Node2Vec

Node2Vec is a node embedding algorithm that uses random walks in the graph to create a vector representation of a node.

A random walk starts with a node, and the algorithm iteratively selects neighboring nodes to visit, and each neighboring node has an assigned probability. This transforms graph structure into a collection of linear sequences of nodes. For each node we will be left with a list of other nodes from their local or extended neighborhoods.

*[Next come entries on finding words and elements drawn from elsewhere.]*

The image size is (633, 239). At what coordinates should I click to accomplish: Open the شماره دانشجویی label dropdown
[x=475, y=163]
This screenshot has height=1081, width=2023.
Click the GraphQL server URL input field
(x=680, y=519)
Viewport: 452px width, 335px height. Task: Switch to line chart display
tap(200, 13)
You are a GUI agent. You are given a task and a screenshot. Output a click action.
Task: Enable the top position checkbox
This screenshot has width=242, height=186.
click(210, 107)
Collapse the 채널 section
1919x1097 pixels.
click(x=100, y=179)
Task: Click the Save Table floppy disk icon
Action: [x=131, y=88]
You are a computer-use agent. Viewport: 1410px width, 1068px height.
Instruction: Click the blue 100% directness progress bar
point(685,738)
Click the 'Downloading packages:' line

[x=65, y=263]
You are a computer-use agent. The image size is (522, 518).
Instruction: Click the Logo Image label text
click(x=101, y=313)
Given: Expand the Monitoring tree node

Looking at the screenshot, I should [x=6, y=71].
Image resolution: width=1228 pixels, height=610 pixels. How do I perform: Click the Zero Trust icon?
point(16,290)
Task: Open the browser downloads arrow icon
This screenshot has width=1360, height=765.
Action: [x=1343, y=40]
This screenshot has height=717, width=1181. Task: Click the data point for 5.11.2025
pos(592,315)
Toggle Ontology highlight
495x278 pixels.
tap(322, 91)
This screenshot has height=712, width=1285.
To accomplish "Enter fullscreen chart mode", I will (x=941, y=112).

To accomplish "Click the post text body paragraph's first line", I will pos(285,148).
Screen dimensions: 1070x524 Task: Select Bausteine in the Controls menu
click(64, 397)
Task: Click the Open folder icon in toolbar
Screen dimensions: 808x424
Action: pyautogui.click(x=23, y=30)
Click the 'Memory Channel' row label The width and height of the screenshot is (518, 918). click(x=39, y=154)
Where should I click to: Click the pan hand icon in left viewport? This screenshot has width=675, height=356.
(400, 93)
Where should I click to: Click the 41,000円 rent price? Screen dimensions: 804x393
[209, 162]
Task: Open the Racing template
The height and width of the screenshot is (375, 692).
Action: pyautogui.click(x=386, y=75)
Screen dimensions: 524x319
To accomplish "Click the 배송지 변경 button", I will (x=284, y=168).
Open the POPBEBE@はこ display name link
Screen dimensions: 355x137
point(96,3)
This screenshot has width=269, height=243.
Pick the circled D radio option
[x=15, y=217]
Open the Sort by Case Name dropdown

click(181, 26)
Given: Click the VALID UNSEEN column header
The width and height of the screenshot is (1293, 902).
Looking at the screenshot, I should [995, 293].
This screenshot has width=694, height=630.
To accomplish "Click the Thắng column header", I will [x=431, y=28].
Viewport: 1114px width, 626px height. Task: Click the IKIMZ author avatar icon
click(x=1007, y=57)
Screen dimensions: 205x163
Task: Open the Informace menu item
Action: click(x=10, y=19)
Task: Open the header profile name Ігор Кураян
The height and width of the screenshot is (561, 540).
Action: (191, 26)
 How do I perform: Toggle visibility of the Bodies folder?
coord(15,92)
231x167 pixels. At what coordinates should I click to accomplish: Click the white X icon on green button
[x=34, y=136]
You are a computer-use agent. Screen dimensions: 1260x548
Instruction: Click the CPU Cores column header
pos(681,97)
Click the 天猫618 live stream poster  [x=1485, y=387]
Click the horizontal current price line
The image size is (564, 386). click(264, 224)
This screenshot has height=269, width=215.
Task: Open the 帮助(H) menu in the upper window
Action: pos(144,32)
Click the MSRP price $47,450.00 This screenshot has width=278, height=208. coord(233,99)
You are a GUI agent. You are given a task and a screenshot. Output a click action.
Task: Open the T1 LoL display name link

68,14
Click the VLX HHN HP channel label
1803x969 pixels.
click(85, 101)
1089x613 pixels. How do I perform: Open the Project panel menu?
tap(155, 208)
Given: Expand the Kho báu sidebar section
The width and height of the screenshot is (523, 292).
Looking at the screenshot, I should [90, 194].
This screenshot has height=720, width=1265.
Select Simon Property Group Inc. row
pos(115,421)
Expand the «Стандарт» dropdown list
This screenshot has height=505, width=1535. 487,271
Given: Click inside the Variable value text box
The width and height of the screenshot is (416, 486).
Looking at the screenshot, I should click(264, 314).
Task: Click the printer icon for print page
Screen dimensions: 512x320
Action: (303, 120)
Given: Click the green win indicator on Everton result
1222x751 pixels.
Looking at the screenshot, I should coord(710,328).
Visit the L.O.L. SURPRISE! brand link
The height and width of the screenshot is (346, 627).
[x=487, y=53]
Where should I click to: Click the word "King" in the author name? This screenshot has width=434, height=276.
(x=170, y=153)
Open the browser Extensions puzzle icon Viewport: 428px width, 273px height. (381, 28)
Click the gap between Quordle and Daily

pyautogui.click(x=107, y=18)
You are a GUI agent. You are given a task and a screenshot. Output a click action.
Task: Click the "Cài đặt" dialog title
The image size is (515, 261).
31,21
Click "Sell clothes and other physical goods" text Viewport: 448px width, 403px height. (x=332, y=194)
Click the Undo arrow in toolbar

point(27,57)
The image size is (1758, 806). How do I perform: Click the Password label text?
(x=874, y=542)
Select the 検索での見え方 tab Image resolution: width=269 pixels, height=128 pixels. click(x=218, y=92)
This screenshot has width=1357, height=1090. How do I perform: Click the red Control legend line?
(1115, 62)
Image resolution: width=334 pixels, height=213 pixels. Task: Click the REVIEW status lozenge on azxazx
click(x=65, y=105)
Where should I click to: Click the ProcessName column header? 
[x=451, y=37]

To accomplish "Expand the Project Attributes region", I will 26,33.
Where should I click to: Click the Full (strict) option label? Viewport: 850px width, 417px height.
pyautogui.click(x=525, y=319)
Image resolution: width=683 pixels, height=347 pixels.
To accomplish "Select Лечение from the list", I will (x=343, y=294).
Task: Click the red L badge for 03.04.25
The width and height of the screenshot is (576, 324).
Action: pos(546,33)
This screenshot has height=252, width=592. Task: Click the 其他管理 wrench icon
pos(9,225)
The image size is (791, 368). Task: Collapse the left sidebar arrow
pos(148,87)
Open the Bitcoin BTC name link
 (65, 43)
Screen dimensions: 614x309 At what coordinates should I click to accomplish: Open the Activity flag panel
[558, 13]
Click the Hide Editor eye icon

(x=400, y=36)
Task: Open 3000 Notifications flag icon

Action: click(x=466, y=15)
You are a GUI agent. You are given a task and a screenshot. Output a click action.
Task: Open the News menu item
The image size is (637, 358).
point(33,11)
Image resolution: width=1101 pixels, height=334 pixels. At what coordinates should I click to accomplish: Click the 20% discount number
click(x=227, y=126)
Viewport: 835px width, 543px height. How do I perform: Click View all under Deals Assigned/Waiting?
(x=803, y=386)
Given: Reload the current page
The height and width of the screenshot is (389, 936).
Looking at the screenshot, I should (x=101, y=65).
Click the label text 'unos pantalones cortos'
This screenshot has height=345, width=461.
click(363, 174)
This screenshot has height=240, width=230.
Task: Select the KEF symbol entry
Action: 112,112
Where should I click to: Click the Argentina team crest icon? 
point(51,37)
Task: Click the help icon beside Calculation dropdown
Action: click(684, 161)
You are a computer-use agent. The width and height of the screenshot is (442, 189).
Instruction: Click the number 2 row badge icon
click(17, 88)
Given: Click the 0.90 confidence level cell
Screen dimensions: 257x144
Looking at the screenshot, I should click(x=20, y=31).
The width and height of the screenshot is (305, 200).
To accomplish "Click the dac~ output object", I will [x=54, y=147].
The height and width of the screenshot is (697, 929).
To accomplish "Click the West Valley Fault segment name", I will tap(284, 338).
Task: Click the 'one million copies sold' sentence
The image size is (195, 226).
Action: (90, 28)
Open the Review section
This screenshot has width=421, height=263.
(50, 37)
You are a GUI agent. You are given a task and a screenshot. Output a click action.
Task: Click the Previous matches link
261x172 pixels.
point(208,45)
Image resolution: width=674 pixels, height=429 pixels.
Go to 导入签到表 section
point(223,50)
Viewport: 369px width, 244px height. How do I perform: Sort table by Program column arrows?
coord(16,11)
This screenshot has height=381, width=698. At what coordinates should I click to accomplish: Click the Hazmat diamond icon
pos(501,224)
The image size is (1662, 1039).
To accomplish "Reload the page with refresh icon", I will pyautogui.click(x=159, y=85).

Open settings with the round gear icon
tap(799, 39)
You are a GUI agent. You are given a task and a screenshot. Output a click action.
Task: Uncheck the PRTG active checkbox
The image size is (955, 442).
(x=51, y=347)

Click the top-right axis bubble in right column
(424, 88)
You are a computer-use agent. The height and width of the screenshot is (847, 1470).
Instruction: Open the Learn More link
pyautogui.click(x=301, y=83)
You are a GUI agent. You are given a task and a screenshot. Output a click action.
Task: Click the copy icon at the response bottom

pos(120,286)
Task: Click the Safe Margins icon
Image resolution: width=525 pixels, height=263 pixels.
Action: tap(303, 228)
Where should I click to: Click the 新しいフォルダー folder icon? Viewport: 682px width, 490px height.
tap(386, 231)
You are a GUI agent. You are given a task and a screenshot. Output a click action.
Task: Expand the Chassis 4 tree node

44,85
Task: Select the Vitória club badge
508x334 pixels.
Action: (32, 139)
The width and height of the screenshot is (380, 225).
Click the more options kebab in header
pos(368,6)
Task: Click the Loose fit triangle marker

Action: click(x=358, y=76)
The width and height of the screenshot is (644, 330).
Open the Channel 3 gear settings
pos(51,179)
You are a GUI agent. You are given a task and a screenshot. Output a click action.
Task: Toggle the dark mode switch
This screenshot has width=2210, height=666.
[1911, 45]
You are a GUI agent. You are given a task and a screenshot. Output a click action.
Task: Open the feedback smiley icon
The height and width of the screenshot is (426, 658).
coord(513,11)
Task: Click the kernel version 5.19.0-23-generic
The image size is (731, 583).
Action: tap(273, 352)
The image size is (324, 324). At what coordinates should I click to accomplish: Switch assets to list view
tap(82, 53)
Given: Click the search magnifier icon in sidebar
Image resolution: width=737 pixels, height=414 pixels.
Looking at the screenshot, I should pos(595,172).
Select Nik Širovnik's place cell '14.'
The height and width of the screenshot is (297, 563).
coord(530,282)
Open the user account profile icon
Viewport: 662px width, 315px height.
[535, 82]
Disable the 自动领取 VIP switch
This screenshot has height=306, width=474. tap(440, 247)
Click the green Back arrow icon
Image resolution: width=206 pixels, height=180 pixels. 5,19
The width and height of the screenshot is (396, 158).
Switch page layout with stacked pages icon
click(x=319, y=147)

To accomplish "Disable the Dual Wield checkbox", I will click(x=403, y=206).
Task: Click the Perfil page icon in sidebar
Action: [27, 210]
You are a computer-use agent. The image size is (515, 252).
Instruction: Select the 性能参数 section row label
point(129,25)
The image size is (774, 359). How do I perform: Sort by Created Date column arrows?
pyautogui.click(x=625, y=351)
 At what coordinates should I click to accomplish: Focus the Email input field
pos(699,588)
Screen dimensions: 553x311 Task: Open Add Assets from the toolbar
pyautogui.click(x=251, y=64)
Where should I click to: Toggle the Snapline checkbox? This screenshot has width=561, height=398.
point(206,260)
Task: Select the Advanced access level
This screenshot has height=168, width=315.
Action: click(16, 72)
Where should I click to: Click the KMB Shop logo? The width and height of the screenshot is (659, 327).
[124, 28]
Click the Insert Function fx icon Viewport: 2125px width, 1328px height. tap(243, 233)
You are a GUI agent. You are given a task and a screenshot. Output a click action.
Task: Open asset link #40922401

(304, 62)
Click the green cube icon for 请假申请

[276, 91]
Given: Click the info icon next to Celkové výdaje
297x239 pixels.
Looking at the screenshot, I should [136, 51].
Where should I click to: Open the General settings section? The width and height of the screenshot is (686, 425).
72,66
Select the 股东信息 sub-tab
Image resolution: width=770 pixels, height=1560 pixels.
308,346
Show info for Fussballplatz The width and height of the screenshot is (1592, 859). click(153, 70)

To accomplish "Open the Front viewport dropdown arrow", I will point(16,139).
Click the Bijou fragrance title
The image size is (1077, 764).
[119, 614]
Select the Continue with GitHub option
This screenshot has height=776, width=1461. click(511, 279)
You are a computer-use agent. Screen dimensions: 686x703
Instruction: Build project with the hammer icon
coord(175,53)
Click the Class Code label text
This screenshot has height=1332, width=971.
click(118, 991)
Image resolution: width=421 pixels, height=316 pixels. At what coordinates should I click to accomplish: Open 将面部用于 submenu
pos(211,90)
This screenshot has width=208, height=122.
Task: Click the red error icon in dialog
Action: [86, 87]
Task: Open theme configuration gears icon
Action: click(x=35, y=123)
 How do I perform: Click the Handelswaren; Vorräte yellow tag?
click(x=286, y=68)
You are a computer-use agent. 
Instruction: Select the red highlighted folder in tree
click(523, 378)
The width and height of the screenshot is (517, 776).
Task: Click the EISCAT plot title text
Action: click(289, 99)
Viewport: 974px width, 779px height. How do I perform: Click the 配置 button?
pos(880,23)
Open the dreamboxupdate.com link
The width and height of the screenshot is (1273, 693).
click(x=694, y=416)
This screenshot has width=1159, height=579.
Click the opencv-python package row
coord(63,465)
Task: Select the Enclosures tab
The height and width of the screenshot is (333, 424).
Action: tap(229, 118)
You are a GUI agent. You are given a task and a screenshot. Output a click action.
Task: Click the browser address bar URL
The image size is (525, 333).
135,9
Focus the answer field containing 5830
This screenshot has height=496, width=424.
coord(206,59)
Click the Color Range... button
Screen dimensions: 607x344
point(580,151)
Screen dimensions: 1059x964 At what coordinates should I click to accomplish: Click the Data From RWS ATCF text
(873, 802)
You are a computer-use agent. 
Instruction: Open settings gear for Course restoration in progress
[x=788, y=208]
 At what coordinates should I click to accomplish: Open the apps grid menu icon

Once the above step is complete, the algorithm uses a variation of the word2vec model from the language modeling community to turn each node into a vector of probabilities. The probabilities represent the likelihood of visiting a given node in a random walk from each starting node.

Specification

tg_random_walk(INT step = 8, INT path_size = 4,
    STRING filepath = "/home/tigergraph/path.csv", SET<STRING> edge_types,
    INT sample_num)

tg_node2vec_query(STRING filepath = "/home/tigergraph/path.csv",
    STRING output_file = "/home/tigergraph/embedding.csv",
    INT dimension)

Installing this query requires installing a UDF, which can be found in the Github repository of the query. If you are running the query on a cluster, you need to manually install the UDF on every node of the cluster.

Parameters

Parameter Description Data type

step

Number of random walks per node

INT

path_size

Number of hops per walk

INT

filepath

File path to output results to

STRING

edge_types

Edge types to traverse

SET<STRING>

sample_num

Number of nodes to be used in the random sample

INT